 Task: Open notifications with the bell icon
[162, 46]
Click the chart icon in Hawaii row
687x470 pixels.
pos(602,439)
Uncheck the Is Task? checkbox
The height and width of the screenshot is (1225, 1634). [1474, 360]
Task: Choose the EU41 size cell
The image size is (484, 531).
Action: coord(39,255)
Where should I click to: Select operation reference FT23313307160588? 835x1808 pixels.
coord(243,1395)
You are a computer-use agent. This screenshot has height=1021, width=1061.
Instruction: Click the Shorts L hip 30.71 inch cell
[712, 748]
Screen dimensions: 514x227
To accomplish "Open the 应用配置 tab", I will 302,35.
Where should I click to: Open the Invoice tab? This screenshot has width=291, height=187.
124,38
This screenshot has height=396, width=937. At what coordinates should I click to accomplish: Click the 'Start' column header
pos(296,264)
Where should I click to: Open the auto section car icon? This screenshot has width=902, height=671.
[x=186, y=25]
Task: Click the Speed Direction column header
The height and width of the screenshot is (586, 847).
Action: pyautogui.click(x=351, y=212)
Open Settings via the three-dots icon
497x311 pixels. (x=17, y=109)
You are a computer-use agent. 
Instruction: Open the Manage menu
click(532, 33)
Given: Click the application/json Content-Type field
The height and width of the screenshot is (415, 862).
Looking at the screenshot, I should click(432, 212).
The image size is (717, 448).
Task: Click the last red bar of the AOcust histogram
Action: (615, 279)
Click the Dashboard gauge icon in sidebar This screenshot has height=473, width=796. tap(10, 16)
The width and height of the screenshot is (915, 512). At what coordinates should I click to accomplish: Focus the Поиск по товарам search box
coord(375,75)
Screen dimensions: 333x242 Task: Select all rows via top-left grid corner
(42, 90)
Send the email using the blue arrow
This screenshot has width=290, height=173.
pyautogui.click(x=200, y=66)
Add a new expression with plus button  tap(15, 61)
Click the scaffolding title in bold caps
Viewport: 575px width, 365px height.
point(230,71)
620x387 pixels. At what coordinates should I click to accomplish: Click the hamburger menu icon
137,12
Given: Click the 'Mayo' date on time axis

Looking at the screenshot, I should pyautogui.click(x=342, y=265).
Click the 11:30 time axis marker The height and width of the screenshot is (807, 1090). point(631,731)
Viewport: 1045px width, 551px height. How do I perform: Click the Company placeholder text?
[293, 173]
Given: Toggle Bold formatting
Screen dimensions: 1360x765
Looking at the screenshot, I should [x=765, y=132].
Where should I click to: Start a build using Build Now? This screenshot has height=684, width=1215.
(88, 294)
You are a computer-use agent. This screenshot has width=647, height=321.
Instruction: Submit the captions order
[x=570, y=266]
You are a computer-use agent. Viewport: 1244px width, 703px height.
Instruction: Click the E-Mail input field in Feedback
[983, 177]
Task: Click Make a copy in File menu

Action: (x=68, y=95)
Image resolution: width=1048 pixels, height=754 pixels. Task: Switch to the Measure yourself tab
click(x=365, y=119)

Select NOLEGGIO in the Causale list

* _WORK INSTRUCTIONS_:
Edit the lines above so that every "column header" becomes "column heading", and leave everything else as it is.

* _SOLUTION TO THE PROBLEM_:
 Task: Open notifications with the bell icon
[162, 46]
Click the chart icon in Hawaii row
687x470 pixels.
pos(602,439)
Uncheck the Is Task? checkbox
The height and width of the screenshot is (1225, 1634). [1474, 360]
Task: Choose the EU41 size cell
The image size is (484, 531).
Action: coord(39,255)
Where should I click to: Select operation reference FT23313307160588? 835x1808 pixels.
coord(243,1395)
You are a computer-use agent. This screenshot has height=1021, width=1061.
Instruction: Click the Shorts L hip 30.71 inch cell
[712, 748]
Screen dimensions: 514x227
To accomplish "Open the 应用配置 tab", I will 302,35.
Where should I click to: Open the Invoice tab? This screenshot has width=291, height=187.
124,38
This screenshot has height=396, width=937. At what coordinates should I click to accomplish: Click the 'Start' column heading
pos(296,264)
Where should I click to: Open the auto section car icon? This screenshot has width=902, height=671.
[x=186, y=25]
Task: Click the Speed Direction column heading
The height and width of the screenshot is (586, 847).
Action: pyautogui.click(x=351, y=212)
Open Settings via the three-dots icon
497x311 pixels. (x=17, y=109)
You are a computer-use agent. 
Instruction: Open the Manage menu
click(532, 33)
Given: Click the application/json Content-Type field
The height and width of the screenshot is (415, 862).
Looking at the screenshot, I should click(432, 212).
The image size is (717, 448).
Task: Click the last red bar of the AOcust histogram
Action: (615, 279)
Click the Dashboard gauge icon in sidebar This screenshot has height=473, width=796. tap(10, 16)
The width and height of the screenshot is (915, 512). At what coordinates should I click to accomplish: Focus the Поиск по товарам search box
coord(375,75)
Screen dimensions: 333x242 Task: Select all rows via top-left grid corner
(42, 90)
Send the email using the blue arrow
This screenshot has width=290, height=173.
pyautogui.click(x=200, y=66)
Add a new expression with plus button  tap(15, 61)
Click the scaffolding title in bold caps
Viewport: 575px width, 365px height.
point(230,71)
620x387 pixels. At what coordinates should I click to accomplish: Click the hamburger menu icon
137,12
Given: Click the 'Mayo' date on time axis

Looking at the screenshot, I should pyautogui.click(x=342, y=265).
Click the 11:30 time axis marker The height and width of the screenshot is (807, 1090). point(631,731)
Viewport: 1045px width, 551px height. How do I perform: Click the Company placeholder text?
[293, 173]
Given: Toggle Bold formatting
Screen dimensions: 1360x765
Looking at the screenshot, I should [x=765, y=132].
Where should I click to: Start a build using Build Now? This screenshot has height=684, width=1215.
(88, 294)
You are a computer-use agent. This screenshot has width=647, height=321.
Instruction: Submit the captions order
[x=570, y=266]
You are a computer-use agent. Viewport: 1244px width, 703px height.
Instruction: Click the E-Mail input field in Feedback
[983, 177]
Task: Click Make a copy in File menu

Action: (x=68, y=95)
Image resolution: width=1048 pixels, height=754 pixels. Task: Switch to the Measure yourself tab
click(x=365, y=119)

Select NOLEGGIO in the Causale list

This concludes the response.